**Linhas listadas**.
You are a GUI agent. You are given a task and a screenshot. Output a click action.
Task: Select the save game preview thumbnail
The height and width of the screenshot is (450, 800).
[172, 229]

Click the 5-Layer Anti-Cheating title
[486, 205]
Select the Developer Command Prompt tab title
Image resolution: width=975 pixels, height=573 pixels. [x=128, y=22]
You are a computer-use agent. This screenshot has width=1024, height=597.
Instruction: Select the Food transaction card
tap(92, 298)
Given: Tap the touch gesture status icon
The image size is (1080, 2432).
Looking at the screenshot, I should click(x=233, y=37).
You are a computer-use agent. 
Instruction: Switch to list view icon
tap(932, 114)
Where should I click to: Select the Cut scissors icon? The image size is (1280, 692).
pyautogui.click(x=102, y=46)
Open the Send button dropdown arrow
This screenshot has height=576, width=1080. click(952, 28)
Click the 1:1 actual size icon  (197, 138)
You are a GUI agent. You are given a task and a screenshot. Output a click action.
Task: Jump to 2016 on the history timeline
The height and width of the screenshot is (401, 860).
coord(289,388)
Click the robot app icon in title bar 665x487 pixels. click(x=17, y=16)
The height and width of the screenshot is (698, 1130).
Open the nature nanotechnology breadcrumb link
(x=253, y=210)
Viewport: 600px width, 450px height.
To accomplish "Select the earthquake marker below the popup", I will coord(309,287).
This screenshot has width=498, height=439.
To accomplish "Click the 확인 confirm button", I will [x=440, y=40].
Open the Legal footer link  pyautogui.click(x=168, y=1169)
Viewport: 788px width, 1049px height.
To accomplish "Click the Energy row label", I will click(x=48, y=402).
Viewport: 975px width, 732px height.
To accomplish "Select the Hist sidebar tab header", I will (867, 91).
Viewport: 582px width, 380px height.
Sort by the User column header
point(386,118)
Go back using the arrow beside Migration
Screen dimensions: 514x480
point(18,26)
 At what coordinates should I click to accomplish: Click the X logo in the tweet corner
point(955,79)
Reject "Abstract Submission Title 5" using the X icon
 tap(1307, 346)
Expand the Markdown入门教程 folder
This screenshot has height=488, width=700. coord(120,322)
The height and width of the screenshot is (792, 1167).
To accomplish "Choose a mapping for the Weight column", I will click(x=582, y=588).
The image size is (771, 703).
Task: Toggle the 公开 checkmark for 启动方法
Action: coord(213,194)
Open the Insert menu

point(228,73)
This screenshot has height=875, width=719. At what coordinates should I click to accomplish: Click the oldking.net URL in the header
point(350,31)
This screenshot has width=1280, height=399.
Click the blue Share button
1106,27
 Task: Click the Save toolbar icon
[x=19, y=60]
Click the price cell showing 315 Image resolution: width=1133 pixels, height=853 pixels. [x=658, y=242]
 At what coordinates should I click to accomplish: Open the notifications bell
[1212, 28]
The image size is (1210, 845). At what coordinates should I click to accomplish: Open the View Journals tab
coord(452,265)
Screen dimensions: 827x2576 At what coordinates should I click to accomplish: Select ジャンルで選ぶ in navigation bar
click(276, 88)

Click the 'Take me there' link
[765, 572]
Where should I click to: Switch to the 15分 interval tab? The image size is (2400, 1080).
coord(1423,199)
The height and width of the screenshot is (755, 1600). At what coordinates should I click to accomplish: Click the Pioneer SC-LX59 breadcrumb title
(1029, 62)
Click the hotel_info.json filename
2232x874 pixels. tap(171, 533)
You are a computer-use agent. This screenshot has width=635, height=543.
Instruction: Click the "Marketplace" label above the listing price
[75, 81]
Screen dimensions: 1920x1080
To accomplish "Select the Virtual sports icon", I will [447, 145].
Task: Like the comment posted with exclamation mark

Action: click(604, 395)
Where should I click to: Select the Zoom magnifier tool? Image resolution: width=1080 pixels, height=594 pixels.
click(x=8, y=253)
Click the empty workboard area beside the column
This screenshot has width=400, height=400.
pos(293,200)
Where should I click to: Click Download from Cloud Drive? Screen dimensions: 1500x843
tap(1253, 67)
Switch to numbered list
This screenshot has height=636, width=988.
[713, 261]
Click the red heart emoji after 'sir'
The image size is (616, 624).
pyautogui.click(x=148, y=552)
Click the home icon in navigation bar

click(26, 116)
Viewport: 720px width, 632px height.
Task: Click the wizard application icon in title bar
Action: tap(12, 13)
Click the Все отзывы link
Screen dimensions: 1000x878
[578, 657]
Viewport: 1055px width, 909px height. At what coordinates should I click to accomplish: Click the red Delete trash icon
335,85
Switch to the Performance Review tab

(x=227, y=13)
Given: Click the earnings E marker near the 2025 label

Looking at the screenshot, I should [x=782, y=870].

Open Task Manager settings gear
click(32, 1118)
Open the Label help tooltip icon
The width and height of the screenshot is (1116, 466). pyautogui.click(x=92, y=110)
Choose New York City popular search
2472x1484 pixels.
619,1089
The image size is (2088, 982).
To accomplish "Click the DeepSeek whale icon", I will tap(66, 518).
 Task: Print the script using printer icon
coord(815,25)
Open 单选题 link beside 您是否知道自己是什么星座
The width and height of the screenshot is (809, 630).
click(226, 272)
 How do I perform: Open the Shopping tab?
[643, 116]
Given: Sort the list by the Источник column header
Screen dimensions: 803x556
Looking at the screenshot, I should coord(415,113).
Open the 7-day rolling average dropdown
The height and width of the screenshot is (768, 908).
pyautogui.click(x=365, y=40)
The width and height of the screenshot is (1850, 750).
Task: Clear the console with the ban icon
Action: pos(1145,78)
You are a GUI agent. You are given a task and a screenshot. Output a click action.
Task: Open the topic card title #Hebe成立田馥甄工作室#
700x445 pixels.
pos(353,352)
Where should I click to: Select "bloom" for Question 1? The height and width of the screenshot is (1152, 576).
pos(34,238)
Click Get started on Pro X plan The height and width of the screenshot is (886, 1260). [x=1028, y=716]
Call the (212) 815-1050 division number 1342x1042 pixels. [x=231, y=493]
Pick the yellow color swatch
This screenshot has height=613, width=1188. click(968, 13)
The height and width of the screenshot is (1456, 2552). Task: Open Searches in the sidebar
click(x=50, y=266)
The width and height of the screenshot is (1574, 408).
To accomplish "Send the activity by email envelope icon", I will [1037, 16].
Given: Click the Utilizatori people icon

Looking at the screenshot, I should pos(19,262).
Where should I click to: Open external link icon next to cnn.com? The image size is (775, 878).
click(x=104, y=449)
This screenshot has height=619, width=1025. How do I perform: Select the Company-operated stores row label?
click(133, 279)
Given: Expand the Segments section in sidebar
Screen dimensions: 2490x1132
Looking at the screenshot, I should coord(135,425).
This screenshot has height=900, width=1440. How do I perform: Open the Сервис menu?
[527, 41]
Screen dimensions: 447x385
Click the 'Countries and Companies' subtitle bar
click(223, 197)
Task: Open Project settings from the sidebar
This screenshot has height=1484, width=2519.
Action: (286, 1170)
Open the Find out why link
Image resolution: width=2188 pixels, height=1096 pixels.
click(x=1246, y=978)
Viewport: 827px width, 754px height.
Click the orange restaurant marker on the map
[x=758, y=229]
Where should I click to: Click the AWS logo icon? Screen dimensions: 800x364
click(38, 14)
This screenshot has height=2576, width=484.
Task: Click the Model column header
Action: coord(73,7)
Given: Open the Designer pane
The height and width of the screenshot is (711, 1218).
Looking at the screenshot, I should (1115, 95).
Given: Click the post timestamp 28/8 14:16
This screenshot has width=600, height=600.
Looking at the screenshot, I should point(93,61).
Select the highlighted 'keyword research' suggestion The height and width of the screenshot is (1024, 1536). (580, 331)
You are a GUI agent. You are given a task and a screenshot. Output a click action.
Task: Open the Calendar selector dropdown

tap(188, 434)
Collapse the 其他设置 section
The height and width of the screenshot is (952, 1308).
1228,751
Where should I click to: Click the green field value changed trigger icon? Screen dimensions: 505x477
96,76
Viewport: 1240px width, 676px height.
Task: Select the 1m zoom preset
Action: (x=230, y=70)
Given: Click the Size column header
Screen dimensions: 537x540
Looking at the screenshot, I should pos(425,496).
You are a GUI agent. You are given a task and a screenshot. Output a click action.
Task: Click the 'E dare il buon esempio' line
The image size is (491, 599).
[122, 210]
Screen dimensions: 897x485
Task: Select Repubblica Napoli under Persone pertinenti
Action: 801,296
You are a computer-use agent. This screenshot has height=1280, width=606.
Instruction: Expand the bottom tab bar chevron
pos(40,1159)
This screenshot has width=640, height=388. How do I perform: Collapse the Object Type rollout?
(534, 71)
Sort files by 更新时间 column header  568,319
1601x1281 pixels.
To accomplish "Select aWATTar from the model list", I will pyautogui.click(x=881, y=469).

**Objetivo**. Transcreva sem qualquer alteração as linhas entre a que contém "Given: Click the post timestamp 28/8 14:16" e a que contém "tap(188, 434)", inclusive.

**Exercício concluído**.
Given: Click the post timestamp 28/8 14:16
This screenshot has width=600, height=600.
Looking at the screenshot, I should point(93,61).
Select the highlighted 'keyword research' suggestion The height and width of the screenshot is (1024, 1536). (580, 331)
You are a GUI agent. You are given a task and a screenshot. Output a click action.
Task: Open the Calendar selector dropdown

tap(188, 434)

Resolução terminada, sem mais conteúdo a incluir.